In order to make such measurements, the skilled carpenter makes use of a variety of tools. One such tool is a simple tape measure or folding rule. However, the use of such a tape measure or folding rule requires the skilled carpenter to compensate for the initial offset of the first stud on a base plate.
Also used for making such measurements is a rafter square. A rafter square is formed of two perpendicular arms. The long arm is typically 2" wide and has an outside edge length of 24" and an inside edge length of 221/2". The shorter arm is typically 11/2" wide and has an outside edge length of 16" and an inside edge length of 14". However, the use of this tool also requires the skilled carpenter to carefully measure each position.
Thus, it will be appreciated that a tool to quickly and easily measure the various stud positions on a base plate is needed in the art.
Tools of various designs and for various purposes have been disclosed in the prior art. For example, a floor square for use in marking a ledger notch in the end of a floor joist and for use in marking the intended position of a ledger on a girder is disclosed in U.S. Pat. No. 4,736,525 (Deason). The disclosed floor square has two arms perpendicular to one another. The short arm includes a notch in an outer edge thereof which is precisely dimensioned to match the size of the ledger notch to be cut from a floor joist. In addition, the length of the short arm from the inside edge of the long arm is also precisely configured so that the notch in the short arm is exactly located when the inside edge of the long arm is laid along the top of the floor joist.

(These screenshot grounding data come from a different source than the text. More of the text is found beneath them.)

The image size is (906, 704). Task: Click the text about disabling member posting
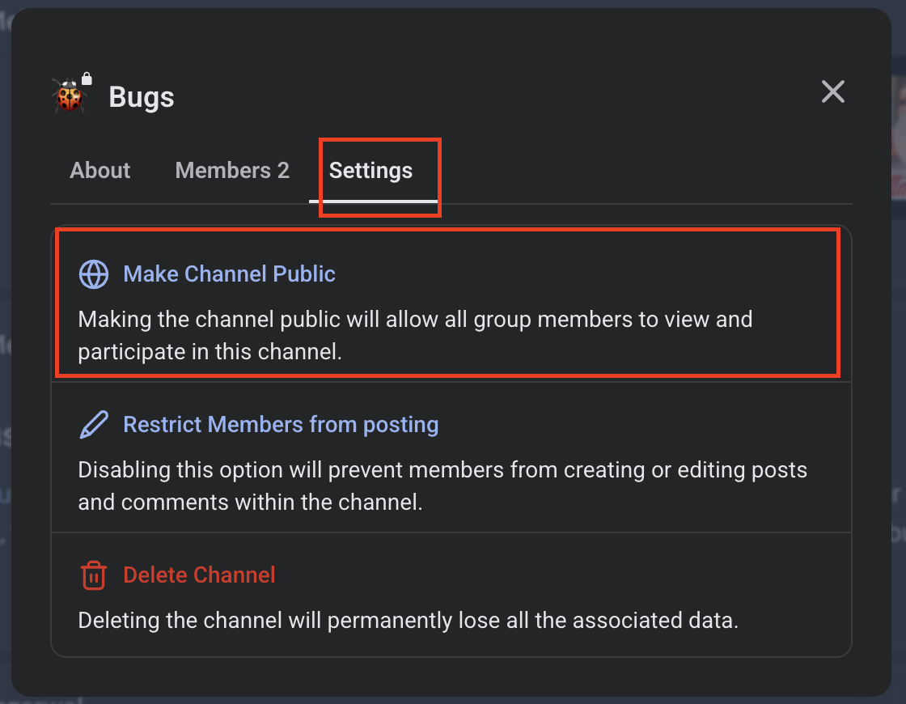pos(442,486)
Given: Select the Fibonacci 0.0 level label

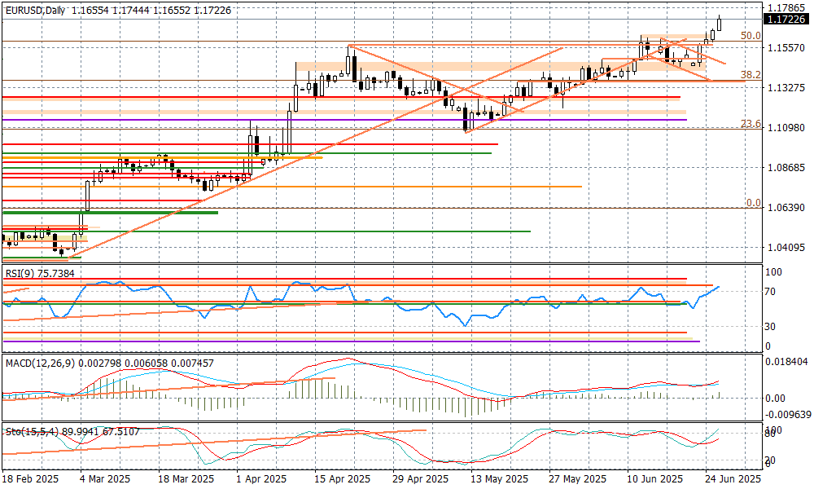Looking at the screenshot, I should coord(753,203).
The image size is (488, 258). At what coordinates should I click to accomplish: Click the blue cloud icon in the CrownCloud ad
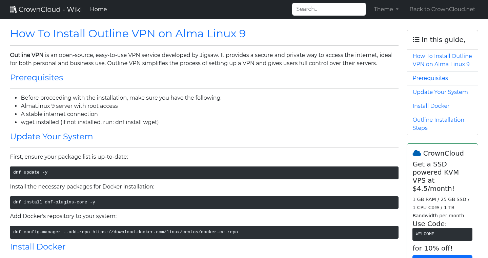click(x=416, y=153)
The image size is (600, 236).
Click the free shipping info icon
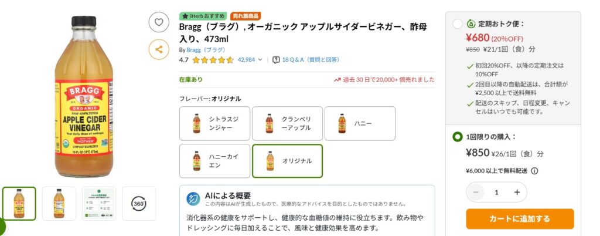tap(534, 171)
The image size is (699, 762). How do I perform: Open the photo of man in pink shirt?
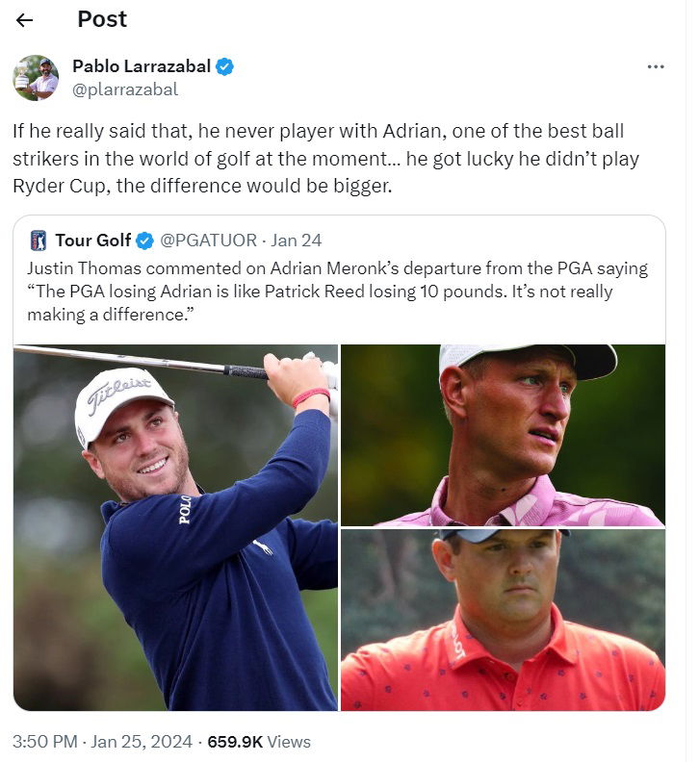(503, 436)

Other tools of general interest and used for various purposes have been disclosed in the following U.S. Pat. No. 4,573,276 (Torczon) for a modified carpenter's square used for guiding tools; U.S. Pat. No. 2,756,505 (Zaleski) for a marking guide; U.S. Pat. No. 387,966 (Beckwith) for a combined gage and square; U.S. Pat. No. 2,654,153 (Oyler) for a device for estimating board feet in standing trees; and U.S. Pat. No. 4,654,978 (Wolford, Jr.) for a triangular marking guide for use with metal studs.

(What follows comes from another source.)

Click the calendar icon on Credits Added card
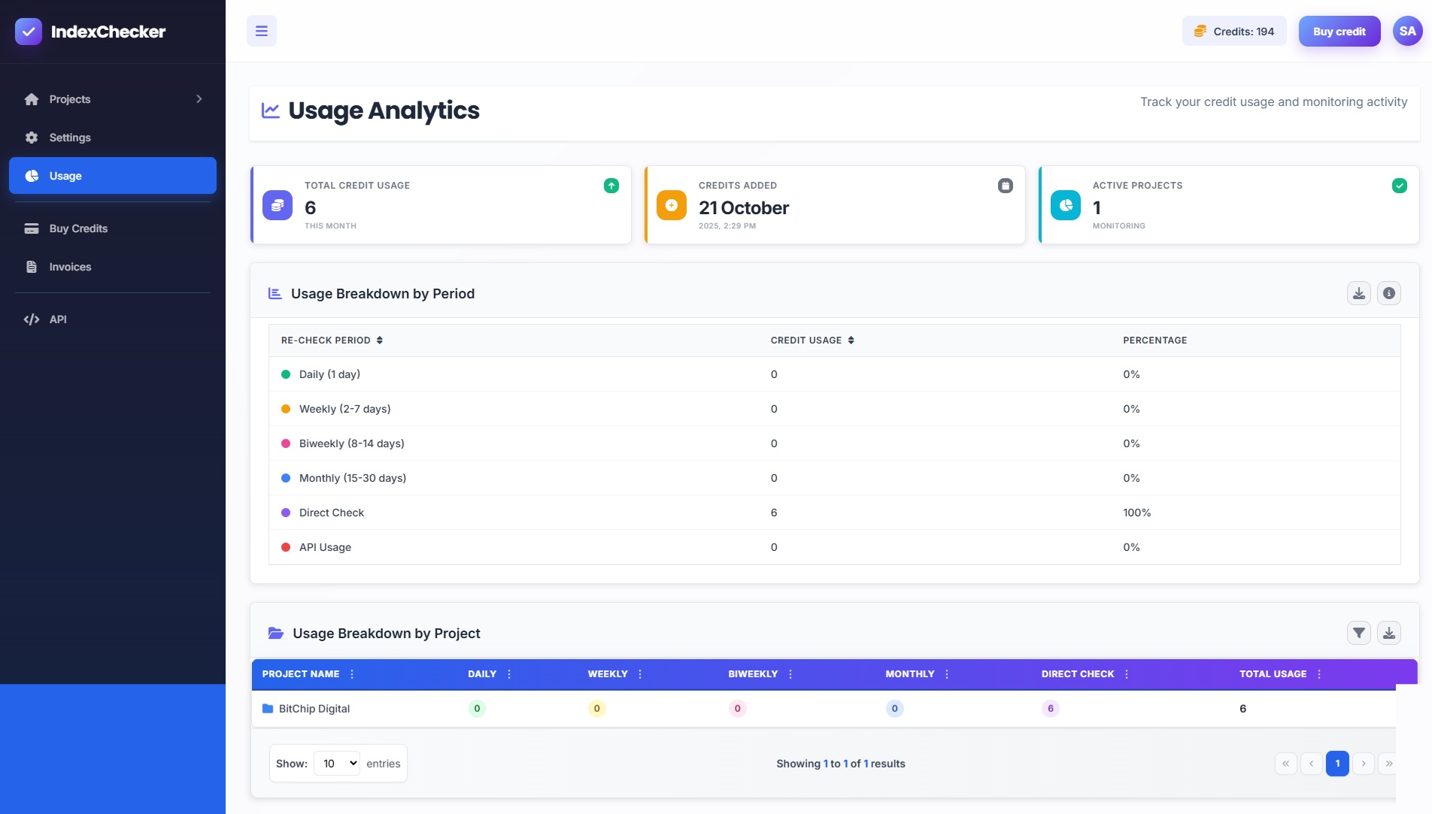 (x=1005, y=186)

In accordance with the present invention, an apparatus for laying out positions for the attachment of studs having a desired center to center spacing therebetween on a base plate is provided. In a first embodiment, the apparatus includes a flat layout square integrally made in one-piece of a rigid and durable material and being precisely dimensioned for easily marking stud positions with a marker on the base plate. This layout square includes a short arm and a long arm extending perpendicularly from the short arm. The short arm has a width which is equal to the actual thickness of the stud, and the long arm has a length from the intersection with the short arm which is equal to the stud spacing. This layout square also includes a dominant indicator means adjacent a free end of the long arm which is spaced from the free end by an offset distance equal to one half of the width of the short arm. Thus, when the indicator means is placed at a beginning end of the base plate and subsequently when the free end of the long arm is placed at a previous mark on the base plate, with the long arm parallel to the stud in both instances, a mark for the proper position of a stud is simply made by drawing a marker along one of the edges of said short arm and on the surface of the base plate.

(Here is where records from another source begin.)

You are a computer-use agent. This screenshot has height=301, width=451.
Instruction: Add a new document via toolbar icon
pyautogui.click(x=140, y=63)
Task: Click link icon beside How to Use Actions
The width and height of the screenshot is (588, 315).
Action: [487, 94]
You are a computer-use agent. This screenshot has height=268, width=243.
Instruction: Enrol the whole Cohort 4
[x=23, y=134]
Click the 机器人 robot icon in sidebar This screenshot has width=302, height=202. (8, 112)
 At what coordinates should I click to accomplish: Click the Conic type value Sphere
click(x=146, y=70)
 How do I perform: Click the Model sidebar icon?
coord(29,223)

In a first preferred configuration, the indicator means includes an inside notch in the long arm extending from the free end along an inside edge of the long arm for the offset distance. In another preferred configuration, the indicator means further includes an outside notch in the long arm extending from the free end along an outside edge of the long arm for the offset distance.
In the preferred configuration of the present invention, the long arm includes regular measuring lines and indicia provided therealong. Then, the indicator means includes a dominating line which stands out from the regular measuring lines.
With any of these configurations, it is preferred that the short arm also includes an inside length which is equal to the actual width of the stud. In addition, it is preferred that the width of the short arm is 11/2 inches, that the inside length of the long arm is 16 inches (for 16" stud spacing) or 24 inches (for 24" stud spacing), and that the width of the long arm is 1 inch.
In a second embodiment of the present invention, no dominant indicator means is used. Instead, the width of the short arm is equal to one-half of the actual thickness of the stud. The outer edge of the long arm then has an overall length from the intersection with the outer edge of the short arm to the free end thereof which is equal to the stud spacing. In use, when the free end of the long arm is placed at a beginning end of the base plate with the long arm parallel to the base plate, a mark for the proper position of a stud is simply made by drawing a marker along the inner edge of the short arm and on the surface of the base plate. Subsequently, when the free end of the long arm is placed at a previous mark on the base plate with the long arm parallel to the base plate, a mark for the proper position of a stud is simply made by drawing a marker along the outer edge of the short arm and on the surface of the base plate.
It is an advantage of the present invention that a convenient and easy to use tool is provided for laying out the positions markings of studs on a base plate.
It is also an advantage of the first embodiment of the present invention that both side positions of the stud can be quickly and easily marked to precisely locate the stud as belonging therebetween.
Other features and advantages of the present invention are stated in or apparent from detailed descriptions of presently preferred embodiments of the invention found hereinbelow.
FIG. 1 is a front elevation view of a first embodiment of a layout square according to the present invention.
FIG. 2 is a top plan view of the layout square depicted in FIG. 1.
FIG. 3 is a top plan view of an alternative configuration of the first embodiment of a layout square according to the present invention.
FIG. 4 is a top plan view of a portion of a long arm of another alternative configuration of the first embodiment of a layout square according to the present invention.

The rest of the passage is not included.